Col latino, le cose sono abbastanza semplici. Se uno l’ha studiato e lo sa, è bene che non lo usi mai, a meno che non si trovi a un congresso di classicisti, o stia scrivendo un’enciclica. Se si sta parlando di politica, o di calcio, o delle prossime vacanze, è meglio resistere alla tentazione di infiorettare il discorso con qualche citazione latina, per non sembrare uno snob, uno che vuol far sapere quant’è colto. È una questione di educazione. Se invece uno il latino non l’ha studiato e non lo sa, è bene che non lo usi mai, per non sembrare uno snob e, insieme, un asino. È una questione di buon senso.
Da questa breve tassonomia si deduce che non c’è mai una buona ragione per usare il latino mentre si parla o si scrive in italiano, cioè per dire o scrivere frasette come lento pede, castigat ridendo mores o intelligenti pauca. O meglio, si possono dire o scrivere, ma solo ironicamente, col sorriso che dice che non stiamo facendo sul serio. Anche la lectio magistralis non ci perde niente, e anzi ci guadagna, ad essere chiamata ‘lezione’.

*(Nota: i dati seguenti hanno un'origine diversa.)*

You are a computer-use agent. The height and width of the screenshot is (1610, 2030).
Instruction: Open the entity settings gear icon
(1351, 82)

Invece, presentando il movimento ConSenso davanti alla fronda PD, D’Alema non ha resistito. Ha fatto il classico, mica l’alberghiero, e poi quattro anni di Scuola Normale, è un capitale simbolico che bisogna spendere. Così ha detto: «… come avrebbe scritto un grande poeta, Quandoquidem dòrmitat Homerus. Mi sfogo qui, perché nel Partito Democratico non si può più parlare in latino». Ilarità, applausi.
Il problema non è che sono tre parole e due errori, dato che il verso di Orazio (il «grande poeta») dice quandoque, ‘e quando, anche quando’, non quandoquidem, e in dormitat la i è lunga, quindi si pronuncia dormìtat, con l’accento sulla i, non sulla o. Il problema è proprio il latino, l’impiego minatorio del latino, l’idea della cultura non come silenzioso possesso ma come distinzione, da far valere nel confronto con chi quella distinzione non ce l’ha, perché non ha fatto le scuole giuste o ha colpevolmente liquidato l’umanesimo perché occupato a inseguire idoli più effimeri (il mercato, internet, il pop). Il fatto che D’Alema ignori il latino aggiunge solo un tratto patetico a questo snobismo: come lamentarsi, ruttando, del dilagare della maleducazione.

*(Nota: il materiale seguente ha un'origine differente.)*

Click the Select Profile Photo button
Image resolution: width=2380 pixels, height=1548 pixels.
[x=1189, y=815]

Uno resta pensoso, preoccupato di fronte al calo degli iscritti al liceo classico, alla presunta erosione delle competenze di scrittura dei giovanidoggi, poi arriva un’epifania – sotto forma di Massimo D’Alema, ma poteva essere una qualsiasi altra cosa – e capisce che non c’è da preoccuparsi, e che davvero tutto quello che è nato merita di morire. Si riesce a immaginare una scena del genere, a malapena, in qualche repubblica delle banane dell’America centrale, («¡Ya no se puede hablar latín, joder!»), o in qualche nostro comune del Mezzogiorno, con l’avvocato-assessore che in gioventù ha vinto un certamen di traduzione, e adesso sdottoreggia in consiglio comunale citando il De officiis. Ma è una scena impensabile in qualsiasi altra nazione del mondo. In proporzione con i suoi marmi, i suoi affreschi, l’Italia ha ereditato questa retorica istupidente, questa nozione della cultura classica come qualcosa che nobilita grazie al semplice contatto, come la mano del sovrano nelle superstizioni medievali. Tutto sta a vedere se, alla fine, il bene dei marmi e degli affreschi prevalga sul male della retorica.

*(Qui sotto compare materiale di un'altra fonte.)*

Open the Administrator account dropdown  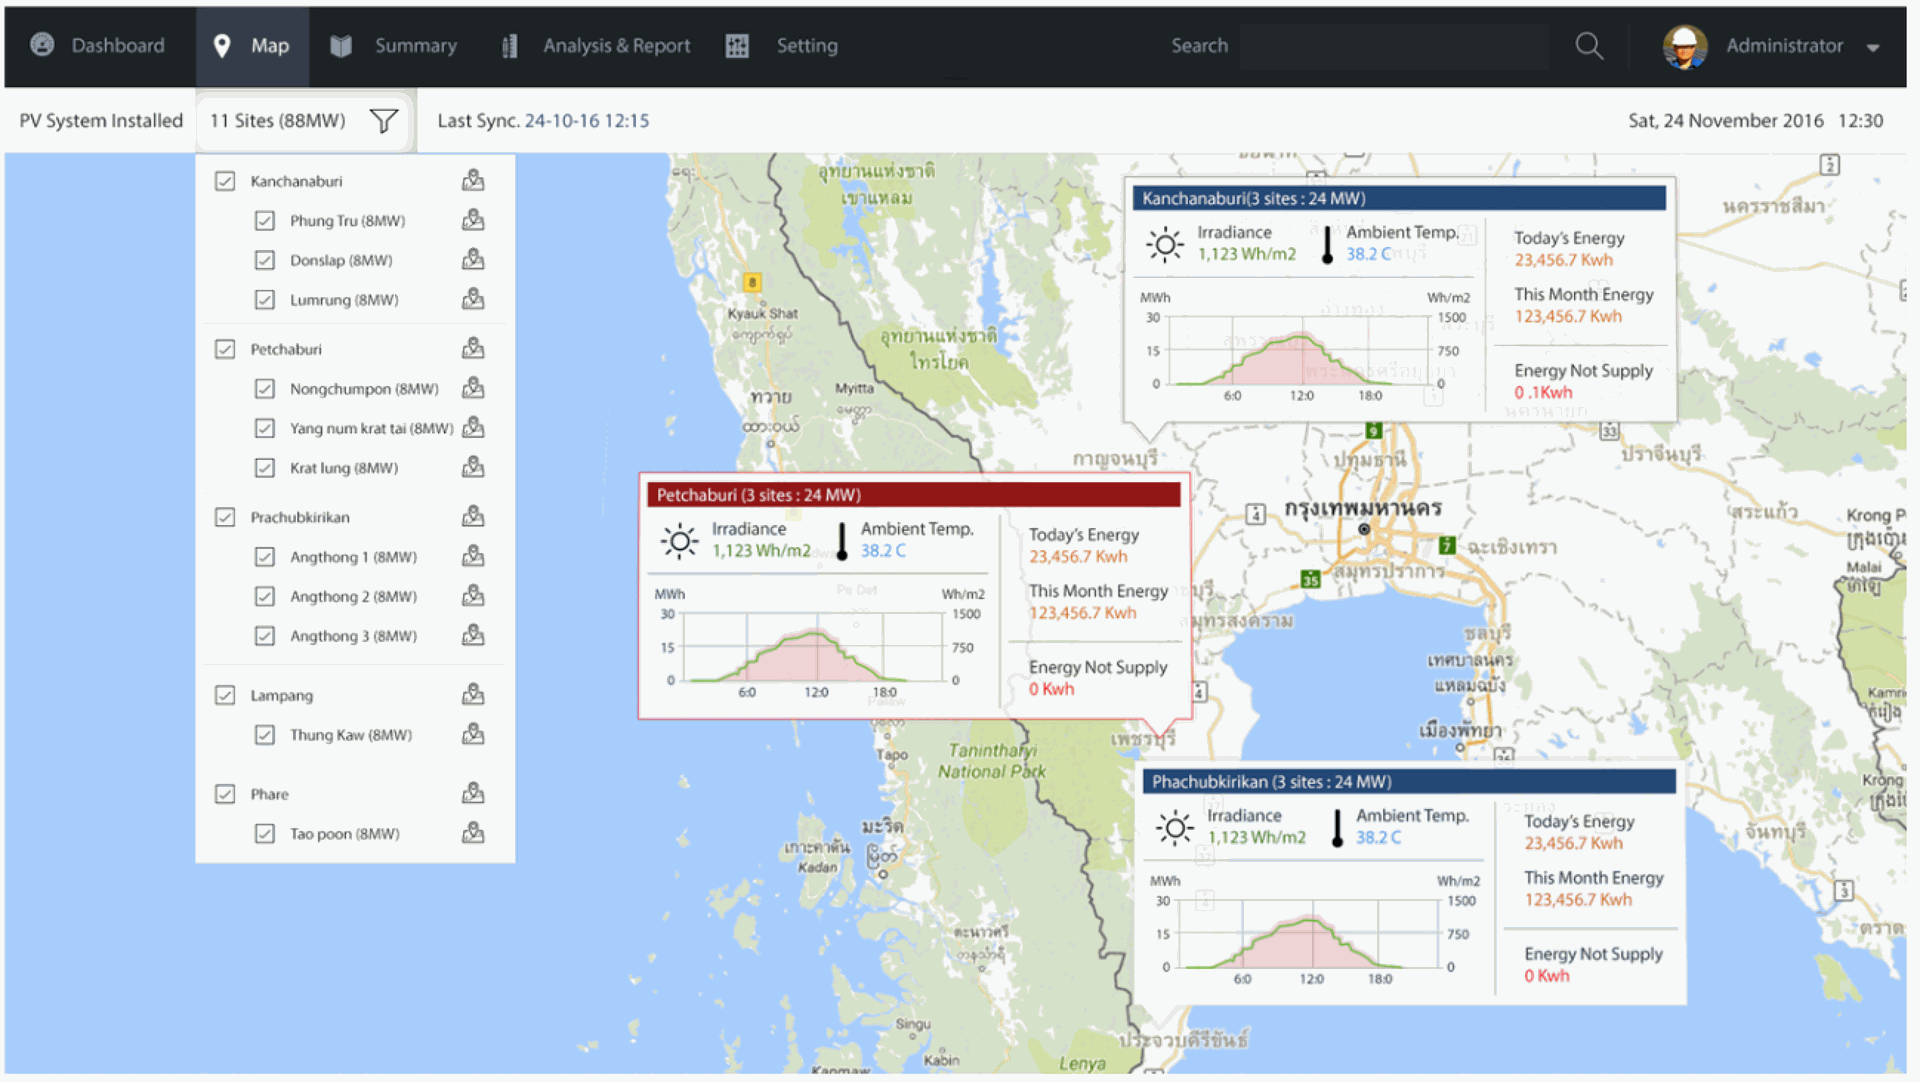1875,46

Ascoltando D’Alema, l’altro giorno, ho avuto l’impressione che potremmo essere al tipping point, e che le conseguenze della retorica istupidente sull’intelligenza e sul carattere della cosiddetta ‘classe dirigente’ italiana annullino ormai (o forse da tempo) la buona influenza dei marmi e degli affreschi. Non è un’impressione nuova. «L’Italia», scriveva Corrado Alvaro in L’Italia rinunzia? (1945), «ebbe, fra le sue sfortune, quella d’un regime oltre a tutto di molti letterati falliti, che sono la peggiore specie d’uomini». La retorica umanistica nella vita pubblica italiana del Novecento – ecco un saggio che leggerei volentieri, un saggio che permetterebbe di fare delle scoperte, alcune molto spiacevoli.